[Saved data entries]
+---+
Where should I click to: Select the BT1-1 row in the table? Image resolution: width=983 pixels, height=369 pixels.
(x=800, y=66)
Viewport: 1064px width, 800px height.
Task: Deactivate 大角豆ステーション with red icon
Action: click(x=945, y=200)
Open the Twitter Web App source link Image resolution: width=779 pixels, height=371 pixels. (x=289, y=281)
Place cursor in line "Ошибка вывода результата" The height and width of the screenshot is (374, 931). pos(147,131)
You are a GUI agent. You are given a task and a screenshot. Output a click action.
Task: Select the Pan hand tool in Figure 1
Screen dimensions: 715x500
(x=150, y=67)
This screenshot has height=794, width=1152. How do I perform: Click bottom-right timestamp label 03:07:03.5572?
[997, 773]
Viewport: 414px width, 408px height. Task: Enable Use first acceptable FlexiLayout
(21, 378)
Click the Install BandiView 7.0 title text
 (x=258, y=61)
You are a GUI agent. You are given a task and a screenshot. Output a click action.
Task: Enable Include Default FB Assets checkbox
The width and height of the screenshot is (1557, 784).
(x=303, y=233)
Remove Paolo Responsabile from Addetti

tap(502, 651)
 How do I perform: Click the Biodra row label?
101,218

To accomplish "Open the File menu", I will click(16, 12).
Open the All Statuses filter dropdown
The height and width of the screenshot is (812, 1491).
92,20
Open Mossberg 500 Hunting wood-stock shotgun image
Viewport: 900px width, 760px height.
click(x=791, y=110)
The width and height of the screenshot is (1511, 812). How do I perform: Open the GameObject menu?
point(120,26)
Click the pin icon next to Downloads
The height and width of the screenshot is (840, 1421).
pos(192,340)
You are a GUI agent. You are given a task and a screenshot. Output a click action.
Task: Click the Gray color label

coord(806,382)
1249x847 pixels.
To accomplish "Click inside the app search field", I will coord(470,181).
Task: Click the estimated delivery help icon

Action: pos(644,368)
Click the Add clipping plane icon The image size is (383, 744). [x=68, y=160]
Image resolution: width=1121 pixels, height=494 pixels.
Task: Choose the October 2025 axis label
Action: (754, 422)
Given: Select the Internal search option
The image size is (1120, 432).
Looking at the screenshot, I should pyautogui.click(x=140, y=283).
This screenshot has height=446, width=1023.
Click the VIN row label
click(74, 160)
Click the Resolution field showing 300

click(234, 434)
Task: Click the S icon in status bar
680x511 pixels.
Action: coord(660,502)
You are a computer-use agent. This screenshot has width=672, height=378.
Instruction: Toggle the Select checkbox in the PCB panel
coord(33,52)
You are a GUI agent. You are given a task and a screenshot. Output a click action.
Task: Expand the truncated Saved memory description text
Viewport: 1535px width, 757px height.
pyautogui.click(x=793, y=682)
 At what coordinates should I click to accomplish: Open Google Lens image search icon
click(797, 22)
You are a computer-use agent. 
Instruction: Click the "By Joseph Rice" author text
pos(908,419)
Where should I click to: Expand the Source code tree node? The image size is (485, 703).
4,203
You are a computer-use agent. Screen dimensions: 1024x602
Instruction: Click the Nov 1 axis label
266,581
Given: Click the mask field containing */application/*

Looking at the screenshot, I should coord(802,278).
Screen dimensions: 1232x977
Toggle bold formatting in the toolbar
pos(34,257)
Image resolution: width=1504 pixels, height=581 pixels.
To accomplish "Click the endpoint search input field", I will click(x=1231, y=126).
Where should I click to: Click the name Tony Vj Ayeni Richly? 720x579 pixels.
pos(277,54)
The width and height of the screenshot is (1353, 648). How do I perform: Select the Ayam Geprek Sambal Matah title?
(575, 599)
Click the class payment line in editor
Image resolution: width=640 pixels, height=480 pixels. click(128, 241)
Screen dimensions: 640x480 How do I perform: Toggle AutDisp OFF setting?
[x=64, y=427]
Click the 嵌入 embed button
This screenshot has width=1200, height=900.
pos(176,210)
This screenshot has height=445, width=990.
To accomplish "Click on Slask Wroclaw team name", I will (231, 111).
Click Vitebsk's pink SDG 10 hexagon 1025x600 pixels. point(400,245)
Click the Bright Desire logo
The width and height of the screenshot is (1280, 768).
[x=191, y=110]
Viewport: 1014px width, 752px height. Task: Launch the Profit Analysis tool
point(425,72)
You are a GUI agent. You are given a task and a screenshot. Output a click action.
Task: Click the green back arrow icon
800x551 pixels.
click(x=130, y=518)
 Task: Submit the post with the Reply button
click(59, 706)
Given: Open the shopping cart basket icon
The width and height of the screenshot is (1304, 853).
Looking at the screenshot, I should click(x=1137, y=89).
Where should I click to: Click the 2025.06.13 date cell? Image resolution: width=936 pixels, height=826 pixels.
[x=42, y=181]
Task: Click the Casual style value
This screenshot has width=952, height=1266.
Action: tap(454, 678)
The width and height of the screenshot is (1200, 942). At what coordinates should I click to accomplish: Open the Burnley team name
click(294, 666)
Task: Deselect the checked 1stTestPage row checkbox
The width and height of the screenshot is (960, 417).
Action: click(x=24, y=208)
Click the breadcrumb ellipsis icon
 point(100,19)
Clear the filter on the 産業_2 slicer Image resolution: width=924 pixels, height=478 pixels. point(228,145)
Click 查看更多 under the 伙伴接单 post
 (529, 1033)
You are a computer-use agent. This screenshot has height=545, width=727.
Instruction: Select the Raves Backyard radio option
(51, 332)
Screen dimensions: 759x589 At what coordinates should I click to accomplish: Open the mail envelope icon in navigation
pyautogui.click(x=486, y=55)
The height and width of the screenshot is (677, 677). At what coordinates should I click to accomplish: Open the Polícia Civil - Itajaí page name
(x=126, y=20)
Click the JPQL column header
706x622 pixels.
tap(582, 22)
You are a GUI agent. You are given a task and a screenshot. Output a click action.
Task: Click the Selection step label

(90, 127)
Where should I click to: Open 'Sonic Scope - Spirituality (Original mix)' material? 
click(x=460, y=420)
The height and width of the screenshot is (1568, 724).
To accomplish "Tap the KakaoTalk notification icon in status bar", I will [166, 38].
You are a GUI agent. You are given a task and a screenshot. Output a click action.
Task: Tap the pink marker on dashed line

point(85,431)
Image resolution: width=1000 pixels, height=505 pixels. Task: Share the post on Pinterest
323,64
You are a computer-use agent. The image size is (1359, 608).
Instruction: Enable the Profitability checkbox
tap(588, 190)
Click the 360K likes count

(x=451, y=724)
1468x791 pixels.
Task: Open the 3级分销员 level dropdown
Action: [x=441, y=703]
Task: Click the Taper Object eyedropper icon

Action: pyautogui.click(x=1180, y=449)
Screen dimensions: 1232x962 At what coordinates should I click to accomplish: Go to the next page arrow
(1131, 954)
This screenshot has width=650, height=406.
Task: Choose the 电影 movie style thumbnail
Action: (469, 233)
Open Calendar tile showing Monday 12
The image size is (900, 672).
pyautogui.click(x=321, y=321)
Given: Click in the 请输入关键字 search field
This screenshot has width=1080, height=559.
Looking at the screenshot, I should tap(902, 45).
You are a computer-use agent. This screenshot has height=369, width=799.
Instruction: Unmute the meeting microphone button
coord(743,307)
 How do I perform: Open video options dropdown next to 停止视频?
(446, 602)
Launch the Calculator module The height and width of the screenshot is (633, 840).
+---+
> **Exercise directions**
Filter the records above down to the lines that hold the string "computer".

> **Solution to the problem**
You are a computer-use agent. This screenshot has width=672, height=378.
You are a computer-use agent. 
You are a computer-use agent. Screen dimensions: 1024x602
You are a computer-use agent. This screenshot has height=545, width=727.
You are a computer-use agent. The image size is (1359, 608).
You are a computer-use agent. This screenshot has height=369, width=799.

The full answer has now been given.